Document segment START

Some of Northern Ireland's finest road racing exponents have been left to digest the news that the biggest event in the sport's calendar - the Isle of Man TT - has fallen victim to the Covid-19 pandemic for the second year in a row.
The announcement that the annual two-week festival would not take place again in 2021 comes as a major blow to the sport, but riders have in general been philosophical about the situation, understanding of the reasons behind the Manx government's decision.
BBC Sport NI spoke to several racers, plus team owner and three-time TT winner Ryan Farquhar, TT commentator Steve Plater, winner of two TT races, and 11-time victor Phillip McCallen to get their reactions to the cancellation.
Among those giving their views are British Superbike rider Glenn Irwin, who has tasted success on four occasions at the North West 200 and was scheduled to make his bow on the Isle of Man Mountain Course in 2020.
Glenn Irwin (Carrickfergus, Honda Racing)
"It is what it is. The Manx residents and protecting them from Covid-19 comes first and the last thing we want is to be part of an event which spreads coronavirus on the Isle of Man. We must respect the lives of everyone who lives there.
"I really feel for those riders whose season is centred around the TT and rely on road racing to make their living. Their careers have effectively been put on hold.
"My road racing is a separate deal but it's not my bread and butter.
"As a rider I'm really disappointed. I was really looking forward to riding there, making my debut, but a year and a half will soon roll round and it gives me more time to make my preparations.

Document segment END

## Exercise aim
Copy the Isle of Man TT cancellation article word for word.

Provided information START

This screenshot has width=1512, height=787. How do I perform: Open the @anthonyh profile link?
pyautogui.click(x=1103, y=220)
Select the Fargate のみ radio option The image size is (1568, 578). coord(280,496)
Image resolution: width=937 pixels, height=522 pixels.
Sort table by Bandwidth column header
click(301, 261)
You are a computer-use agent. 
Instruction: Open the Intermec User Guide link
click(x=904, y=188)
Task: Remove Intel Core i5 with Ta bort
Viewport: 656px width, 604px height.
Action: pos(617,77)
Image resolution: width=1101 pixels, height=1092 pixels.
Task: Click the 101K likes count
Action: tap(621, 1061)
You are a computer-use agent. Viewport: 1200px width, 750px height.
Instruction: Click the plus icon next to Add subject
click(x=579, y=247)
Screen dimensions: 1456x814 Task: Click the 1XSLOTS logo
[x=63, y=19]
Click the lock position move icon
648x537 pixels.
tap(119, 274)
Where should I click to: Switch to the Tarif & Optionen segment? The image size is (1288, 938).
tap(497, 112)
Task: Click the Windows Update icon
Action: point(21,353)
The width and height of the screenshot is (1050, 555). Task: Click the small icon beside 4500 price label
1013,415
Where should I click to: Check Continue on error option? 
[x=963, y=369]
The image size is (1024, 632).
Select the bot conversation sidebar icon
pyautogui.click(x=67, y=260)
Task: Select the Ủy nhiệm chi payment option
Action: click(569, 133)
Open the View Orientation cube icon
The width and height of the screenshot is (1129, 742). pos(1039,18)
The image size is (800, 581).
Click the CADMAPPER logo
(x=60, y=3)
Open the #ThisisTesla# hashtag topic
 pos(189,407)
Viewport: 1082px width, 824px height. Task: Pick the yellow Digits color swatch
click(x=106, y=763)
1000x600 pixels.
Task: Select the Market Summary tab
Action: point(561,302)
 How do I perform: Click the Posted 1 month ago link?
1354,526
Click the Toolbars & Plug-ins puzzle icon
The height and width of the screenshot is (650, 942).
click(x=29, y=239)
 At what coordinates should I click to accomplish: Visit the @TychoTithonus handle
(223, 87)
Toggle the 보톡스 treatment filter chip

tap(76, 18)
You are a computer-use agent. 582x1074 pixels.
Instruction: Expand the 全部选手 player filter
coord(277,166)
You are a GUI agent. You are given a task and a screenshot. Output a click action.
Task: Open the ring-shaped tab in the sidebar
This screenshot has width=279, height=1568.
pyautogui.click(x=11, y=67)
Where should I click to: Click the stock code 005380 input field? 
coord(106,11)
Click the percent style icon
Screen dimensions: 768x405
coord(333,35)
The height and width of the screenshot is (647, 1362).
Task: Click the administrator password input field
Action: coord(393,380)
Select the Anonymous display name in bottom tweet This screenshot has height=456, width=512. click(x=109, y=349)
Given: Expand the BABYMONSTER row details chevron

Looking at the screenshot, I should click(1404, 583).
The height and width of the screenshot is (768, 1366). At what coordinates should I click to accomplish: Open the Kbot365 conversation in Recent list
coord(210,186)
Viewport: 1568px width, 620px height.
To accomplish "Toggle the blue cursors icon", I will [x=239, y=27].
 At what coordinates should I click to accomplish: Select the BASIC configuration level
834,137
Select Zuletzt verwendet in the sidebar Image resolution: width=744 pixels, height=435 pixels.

Provided information END

## Exercise response
Some of Northern Ireland's finest road racing exponents have been left to digest the news that the biggest event in the sport's calendar - the Isle of Man TT - has fallen victim to the Covid-19 pandemic for the second year in a row.
The announcement that the annual two-week festival would not take place again in 2021 comes as a major blow to the sport, but riders have in general been philosophical about the situation, understanding of the reasons behind the Manx government's decision.
BBC Sport NI spoke to several racers, plus team owner and three-time TT winner Ryan Farquhar, TT commentator Steve Plater, winner of two TT races, and 11-time victor Phillip McCallen to get their reactions to the cancellation.
Among those giving their views are British Superbike rider Glenn Irwin, who has tasted success on four occasions at the North West 200 and was scheduled to make his bow on the Isle of Man Mountain Course in 2020.
Glenn Irwin (Carrickfergus, Honda Racing)
"It is what it is. The Manx residents and protecting them from Covid-19 comes first and the last thing we want is to be part of an event which spreads coronavirus on the Isle of Man. We must respect the lives of everyone who lives there.
"I really feel for those riders whose season is centred around the TT and rely on road racing to make their living. Their careers have effectively been put on hold.
"My road racing is a separate deal but it's not my bread and butter.
"As a rider I'm really disappointed. I was really looking forward to riding there, making my debut, but a year and a half will soon roll round and it gives me more time to make my preparations.